Material supplied:

+++++

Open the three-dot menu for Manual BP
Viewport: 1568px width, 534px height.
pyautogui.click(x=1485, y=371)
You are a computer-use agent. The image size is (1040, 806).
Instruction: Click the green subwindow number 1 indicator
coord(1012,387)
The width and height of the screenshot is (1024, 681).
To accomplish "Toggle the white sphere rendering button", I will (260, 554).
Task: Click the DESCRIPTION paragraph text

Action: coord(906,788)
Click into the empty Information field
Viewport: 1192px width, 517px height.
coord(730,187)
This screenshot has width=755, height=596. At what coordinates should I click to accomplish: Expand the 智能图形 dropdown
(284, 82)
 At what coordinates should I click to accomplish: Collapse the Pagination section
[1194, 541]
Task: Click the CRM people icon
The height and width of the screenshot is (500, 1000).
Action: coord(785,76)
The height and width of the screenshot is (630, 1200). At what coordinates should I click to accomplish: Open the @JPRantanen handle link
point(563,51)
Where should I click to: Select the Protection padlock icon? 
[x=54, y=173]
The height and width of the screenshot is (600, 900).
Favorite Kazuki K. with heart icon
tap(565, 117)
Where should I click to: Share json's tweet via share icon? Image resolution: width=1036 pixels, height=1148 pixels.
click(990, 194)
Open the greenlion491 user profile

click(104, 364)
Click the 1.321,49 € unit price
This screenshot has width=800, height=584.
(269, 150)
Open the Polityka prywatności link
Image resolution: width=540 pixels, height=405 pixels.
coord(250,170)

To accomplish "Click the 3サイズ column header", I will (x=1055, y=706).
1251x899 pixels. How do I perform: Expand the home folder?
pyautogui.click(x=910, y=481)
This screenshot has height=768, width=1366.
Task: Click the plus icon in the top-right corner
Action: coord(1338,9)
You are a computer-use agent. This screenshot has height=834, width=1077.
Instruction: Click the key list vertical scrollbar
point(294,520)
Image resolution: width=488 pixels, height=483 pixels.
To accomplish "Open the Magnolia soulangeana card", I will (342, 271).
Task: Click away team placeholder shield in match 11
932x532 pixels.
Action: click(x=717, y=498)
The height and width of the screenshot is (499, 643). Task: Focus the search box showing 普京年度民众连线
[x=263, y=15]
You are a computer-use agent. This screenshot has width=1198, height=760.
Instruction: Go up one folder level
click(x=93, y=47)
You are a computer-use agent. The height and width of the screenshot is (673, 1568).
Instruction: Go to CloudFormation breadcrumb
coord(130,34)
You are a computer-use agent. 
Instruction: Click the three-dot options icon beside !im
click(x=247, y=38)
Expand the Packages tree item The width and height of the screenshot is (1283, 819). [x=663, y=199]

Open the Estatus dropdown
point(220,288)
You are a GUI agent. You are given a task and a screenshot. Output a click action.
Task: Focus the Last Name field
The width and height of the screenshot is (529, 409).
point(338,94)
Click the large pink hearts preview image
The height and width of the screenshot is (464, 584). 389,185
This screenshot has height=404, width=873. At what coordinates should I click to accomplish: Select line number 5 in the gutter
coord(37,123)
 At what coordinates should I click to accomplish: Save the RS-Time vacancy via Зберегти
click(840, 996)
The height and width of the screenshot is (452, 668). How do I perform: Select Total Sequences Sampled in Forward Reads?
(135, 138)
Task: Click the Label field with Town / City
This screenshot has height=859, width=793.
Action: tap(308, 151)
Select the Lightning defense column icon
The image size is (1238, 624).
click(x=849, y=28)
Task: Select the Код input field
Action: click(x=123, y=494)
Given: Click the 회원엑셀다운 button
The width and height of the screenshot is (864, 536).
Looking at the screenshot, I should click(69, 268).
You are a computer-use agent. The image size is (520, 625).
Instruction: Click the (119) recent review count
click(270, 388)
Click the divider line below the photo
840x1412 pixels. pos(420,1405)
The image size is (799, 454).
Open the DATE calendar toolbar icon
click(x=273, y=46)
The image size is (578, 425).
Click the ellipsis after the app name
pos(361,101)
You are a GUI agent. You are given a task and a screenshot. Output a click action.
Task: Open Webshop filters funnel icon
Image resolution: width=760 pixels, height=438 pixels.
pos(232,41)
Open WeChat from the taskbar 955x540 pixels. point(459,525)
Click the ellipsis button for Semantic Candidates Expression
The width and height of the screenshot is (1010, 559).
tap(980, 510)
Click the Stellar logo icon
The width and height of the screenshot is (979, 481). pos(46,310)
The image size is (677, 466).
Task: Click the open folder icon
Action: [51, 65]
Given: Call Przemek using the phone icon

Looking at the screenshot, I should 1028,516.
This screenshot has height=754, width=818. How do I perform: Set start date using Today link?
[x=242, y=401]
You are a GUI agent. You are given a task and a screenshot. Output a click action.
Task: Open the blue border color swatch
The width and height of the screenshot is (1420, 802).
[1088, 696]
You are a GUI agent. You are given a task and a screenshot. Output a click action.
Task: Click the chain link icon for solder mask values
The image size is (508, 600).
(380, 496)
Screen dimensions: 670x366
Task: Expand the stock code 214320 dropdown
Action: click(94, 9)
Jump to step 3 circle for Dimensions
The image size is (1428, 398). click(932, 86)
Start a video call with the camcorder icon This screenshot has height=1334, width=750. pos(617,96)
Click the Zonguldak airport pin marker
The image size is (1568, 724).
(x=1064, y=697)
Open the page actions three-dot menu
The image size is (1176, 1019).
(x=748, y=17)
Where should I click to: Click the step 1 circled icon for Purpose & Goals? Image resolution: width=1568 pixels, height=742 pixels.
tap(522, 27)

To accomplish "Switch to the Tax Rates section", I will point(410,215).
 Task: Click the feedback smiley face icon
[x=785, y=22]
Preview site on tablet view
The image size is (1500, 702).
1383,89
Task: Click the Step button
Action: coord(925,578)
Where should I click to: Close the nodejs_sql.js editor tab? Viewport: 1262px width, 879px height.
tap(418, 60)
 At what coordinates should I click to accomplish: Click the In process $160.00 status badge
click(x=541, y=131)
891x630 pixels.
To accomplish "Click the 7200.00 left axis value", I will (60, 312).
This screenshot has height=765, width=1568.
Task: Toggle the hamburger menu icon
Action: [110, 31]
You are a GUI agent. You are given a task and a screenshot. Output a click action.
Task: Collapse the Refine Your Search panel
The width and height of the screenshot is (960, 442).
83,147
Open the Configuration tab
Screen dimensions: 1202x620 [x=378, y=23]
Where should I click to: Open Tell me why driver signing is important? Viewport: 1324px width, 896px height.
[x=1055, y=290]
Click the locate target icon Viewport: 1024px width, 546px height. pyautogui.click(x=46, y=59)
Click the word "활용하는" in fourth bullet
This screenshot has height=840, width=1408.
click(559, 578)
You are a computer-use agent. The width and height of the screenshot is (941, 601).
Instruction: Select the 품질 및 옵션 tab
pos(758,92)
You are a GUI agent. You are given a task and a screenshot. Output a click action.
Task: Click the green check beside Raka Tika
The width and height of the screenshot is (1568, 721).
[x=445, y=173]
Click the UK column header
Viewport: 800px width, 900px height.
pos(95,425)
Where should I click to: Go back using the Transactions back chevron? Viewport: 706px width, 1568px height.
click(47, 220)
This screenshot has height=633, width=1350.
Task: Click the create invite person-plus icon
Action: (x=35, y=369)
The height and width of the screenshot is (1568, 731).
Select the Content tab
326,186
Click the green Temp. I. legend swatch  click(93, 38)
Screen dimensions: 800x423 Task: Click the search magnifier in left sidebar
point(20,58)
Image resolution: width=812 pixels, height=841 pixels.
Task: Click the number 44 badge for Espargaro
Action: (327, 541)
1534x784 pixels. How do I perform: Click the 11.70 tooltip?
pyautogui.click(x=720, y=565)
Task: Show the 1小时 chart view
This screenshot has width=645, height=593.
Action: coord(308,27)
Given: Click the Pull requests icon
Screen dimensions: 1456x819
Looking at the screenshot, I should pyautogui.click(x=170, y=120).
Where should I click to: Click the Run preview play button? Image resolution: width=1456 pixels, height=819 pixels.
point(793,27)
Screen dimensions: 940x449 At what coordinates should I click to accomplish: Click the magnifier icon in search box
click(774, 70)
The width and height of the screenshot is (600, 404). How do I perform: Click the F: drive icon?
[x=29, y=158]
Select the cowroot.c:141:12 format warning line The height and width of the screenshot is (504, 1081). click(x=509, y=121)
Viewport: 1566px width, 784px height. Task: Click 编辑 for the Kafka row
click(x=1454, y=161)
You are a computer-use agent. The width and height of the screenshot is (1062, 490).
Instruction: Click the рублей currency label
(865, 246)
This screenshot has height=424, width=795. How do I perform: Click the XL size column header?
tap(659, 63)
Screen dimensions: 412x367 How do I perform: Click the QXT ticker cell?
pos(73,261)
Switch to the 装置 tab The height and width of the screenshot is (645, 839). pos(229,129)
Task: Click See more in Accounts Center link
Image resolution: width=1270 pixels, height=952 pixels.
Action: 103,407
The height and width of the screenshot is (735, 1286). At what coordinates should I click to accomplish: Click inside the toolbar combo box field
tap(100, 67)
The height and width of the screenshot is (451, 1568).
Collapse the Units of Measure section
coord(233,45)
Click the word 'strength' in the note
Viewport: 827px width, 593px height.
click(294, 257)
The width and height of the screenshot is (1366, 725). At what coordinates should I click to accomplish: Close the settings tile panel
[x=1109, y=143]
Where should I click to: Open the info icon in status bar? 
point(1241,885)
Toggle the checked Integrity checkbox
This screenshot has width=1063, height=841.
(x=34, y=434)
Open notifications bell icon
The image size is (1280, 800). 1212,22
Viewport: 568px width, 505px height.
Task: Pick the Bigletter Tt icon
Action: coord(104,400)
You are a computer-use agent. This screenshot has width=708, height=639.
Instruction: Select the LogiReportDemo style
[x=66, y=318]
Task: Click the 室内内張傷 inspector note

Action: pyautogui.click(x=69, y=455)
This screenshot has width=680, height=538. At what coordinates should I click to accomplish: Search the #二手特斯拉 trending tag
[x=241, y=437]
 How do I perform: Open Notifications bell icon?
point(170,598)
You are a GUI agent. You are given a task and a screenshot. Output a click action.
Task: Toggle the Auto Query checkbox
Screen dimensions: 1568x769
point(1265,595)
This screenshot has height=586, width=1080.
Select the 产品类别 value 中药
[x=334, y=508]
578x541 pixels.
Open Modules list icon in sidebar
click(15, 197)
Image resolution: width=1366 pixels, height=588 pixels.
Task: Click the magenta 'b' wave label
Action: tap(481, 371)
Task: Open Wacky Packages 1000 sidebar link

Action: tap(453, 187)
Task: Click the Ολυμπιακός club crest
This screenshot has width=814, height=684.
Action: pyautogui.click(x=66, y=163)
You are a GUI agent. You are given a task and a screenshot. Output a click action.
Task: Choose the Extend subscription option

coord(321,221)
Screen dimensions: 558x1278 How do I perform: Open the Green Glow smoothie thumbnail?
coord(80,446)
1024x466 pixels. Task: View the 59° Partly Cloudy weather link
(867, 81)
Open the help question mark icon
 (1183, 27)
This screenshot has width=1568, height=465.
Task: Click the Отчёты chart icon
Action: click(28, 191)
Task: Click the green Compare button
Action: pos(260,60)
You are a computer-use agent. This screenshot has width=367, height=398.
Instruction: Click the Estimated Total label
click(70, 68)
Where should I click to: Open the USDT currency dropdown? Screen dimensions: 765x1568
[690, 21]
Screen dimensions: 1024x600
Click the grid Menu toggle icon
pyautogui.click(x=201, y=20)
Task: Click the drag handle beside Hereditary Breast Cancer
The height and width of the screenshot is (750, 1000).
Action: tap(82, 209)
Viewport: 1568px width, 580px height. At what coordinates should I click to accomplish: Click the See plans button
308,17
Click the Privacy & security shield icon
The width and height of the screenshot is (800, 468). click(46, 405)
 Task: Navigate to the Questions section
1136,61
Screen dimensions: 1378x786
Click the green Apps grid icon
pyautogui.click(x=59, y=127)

+++++

What you need to do:
Copy out all the lines of the records that include "checkbox".

Task result:
Toggle the checked Integrity checkbox
Task: Toggle the Auto Query checkbox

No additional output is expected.